-------- Supplied material
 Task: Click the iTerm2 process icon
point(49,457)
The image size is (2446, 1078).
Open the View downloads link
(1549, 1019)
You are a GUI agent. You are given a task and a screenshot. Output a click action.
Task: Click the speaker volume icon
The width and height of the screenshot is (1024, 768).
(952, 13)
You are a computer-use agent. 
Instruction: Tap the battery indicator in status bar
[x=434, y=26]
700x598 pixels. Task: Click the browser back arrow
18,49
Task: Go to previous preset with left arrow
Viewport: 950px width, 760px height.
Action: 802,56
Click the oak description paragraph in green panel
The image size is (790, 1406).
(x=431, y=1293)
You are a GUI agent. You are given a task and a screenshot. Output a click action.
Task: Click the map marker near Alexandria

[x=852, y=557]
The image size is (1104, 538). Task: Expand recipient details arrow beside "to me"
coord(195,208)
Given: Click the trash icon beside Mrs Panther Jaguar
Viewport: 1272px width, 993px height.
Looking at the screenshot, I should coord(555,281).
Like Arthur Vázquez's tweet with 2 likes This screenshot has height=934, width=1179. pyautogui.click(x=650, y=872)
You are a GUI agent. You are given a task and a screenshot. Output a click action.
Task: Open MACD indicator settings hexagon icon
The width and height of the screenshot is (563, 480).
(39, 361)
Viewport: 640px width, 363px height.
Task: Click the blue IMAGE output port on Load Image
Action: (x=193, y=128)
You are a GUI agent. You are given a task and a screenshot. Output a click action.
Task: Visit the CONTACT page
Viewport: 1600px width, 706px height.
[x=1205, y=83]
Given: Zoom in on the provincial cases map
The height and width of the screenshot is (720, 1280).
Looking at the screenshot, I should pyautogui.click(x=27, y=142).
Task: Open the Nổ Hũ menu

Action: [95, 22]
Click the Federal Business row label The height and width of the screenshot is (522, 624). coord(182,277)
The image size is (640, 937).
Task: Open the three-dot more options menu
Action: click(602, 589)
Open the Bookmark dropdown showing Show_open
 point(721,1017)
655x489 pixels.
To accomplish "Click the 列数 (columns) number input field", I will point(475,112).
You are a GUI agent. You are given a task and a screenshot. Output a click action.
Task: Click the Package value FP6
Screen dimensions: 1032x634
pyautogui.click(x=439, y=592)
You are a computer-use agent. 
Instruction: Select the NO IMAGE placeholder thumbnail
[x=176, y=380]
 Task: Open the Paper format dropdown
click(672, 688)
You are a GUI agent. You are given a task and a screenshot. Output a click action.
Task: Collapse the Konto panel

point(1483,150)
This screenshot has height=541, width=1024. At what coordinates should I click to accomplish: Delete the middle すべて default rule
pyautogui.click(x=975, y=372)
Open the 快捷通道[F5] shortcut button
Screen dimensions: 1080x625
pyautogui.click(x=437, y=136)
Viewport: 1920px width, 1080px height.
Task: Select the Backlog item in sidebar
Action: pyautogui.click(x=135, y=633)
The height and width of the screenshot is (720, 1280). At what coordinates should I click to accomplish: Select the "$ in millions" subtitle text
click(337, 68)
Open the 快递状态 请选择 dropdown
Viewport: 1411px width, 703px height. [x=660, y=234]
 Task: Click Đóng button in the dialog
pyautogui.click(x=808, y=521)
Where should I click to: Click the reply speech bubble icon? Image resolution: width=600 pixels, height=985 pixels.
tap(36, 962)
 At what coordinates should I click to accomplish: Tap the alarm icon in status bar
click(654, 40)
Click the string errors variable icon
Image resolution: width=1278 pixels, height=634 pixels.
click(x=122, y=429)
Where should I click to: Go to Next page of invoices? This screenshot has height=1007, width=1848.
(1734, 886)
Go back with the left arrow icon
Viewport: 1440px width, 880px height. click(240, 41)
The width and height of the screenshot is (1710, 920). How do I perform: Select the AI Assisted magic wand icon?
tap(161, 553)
----------------
> [Action item] From top to bottom, repeat the data above without alteration.

> [Output of the task]
 Task: Click the iTerm2 process icon
point(49,457)
The image size is (2446, 1078).
Open the View downloads link
(1549, 1019)
You are a GUI agent. You are given a task and a screenshot. Output a click action.
Task: Click the speaker volume icon
The width and height of the screenshot is (1024, 768).
(952, 13)
You are a computer-use agent. 
Instruction: Tap the battery indicator in status bar
[x=434, y=26]
700x598 pixels. Task: Click the browser back arrow
18,49
Task: Go to previous preset with left arrow
Viewport: 950px width, 760px height.
Action: 802,56
Click the oak description paragraph in green panel
The image size is (790, 1406).
(x=431, y=1293)
You are a GUI agent. You are given a task and a screenshot. Output a click action.
Task: Click the map marker near Alexandria

[x=852, y=557]
The image size is (1104, 538). Task: Expand recipient details arrow beside "to me"
coord(195,208)
Given: Click the trash icon beside Mrs Panther Jaguar
Viewport: 1272px width, 993px height.
Looking at the screenshot, I should coord(555,281).
Like Arthur Vázquez's tweet with 2 likes This screenshot has height=934, width=1179. pyautogui.click(x=650, y=872)
You are a GUI agent. You are given a task and a screenshot. Output a click action.
Task: Open MACD indicator settings hexagon icon
The width and height of the screenshot is (563, 480).
(39, 361)
Viewport: 640px width, 363px height.
Task: Click the blue IMAGE output port on Load Image
Action: (x=193, y=128)
You are a GUI agent. You are given a task and a screenshot. Output a click action.
Task: Visit the CONTACT page
Viewport: 1600px width, 706px height.
[x=1205, y=83]
Given: Zoom in on the provincial cases map
The height and width of the screenshot is (720, 1280).
Looking at the screenshot, I should pyautogui.click(x=27, y=142).
Task: Open the Nổ Hũ menu

Action: [95, 22]
Click the Federal Business row label The height and width of the screenshot is (522, 624). coord(182,277)
The image size is (640, 937).
Task: Open the three-dot more options menu
Action: click(602, 589)
Open the Bookmark dropdown showing Show_open
 point(721,1017)
655x489 pixels.
To accomplish "Click the 列数 (columns) number input field", I will point(475,112).
You are a GUI agent. You are given a task and a screenshot. Output a click action.
Task: Click the Package value FP6
Screen dimensions: 1032x634
pyautogui.click(x=439, y=592)
You are a computer-use agent. 
Instruction: Select the NO IMAGE placeholder thumbnail
[x=176, y=380]
 Task: Open the Paper format dropdown
click(672, 688)
You are a GUI agent. You are given a task and a screenshot. Output a click action.
Task: Collapse the Konto panel

point(1483,150)
This screenshot has height=541, width=1024. At what coordinates should I click to accomplish: Delete the middle すべて default rule
pyautogui.click(x=975, y=372)
Open the 快捷通道[F5] shortcut button
Screen dimensions: 1080x625
pyautogui.click(x=437, y=136)
Viewport: 1920px width, 1080px height.
Task: Select the Backlog item in sidebar
Action: pyautogui.click(x=135, y=633)
The height and width of the screenshot is (720, 1280). At what coordinates should I click to accomplish: Select the "$ in millions" subtitle text
click(337, 68)
Open the 快递状态 请选择 dropdown
Viewport: 1411px width, 703px height. [x=660, y=234]
 Task: Click Đóng button in the dialog
pyautogui.click(x=808, y=521)
Where should I click to: Click the reply speech bubble icon? Image resolution: width=600 pixels, height=985 pixels.
tap(36, 962)
 At what coordinates should I click to accomplish: Tap the alarm icon in status bar
click(654, 40)
Click the string errors variable icon
Image resolution: width=1278 pixels, height=634 pixels.
click(x=122, y=429)
Where should I click to: Go to Next page of invoices? This screenshot has height=1007, width=1848.
(1734, 886)
Go back with the left arrow icon
Viewport: 1440px width, 880px height. click(240, 41)
The width and height of the screenshot is (1710, 920). How do I perform: Select the AI Assisted magic wand icon?
tap(161, 553)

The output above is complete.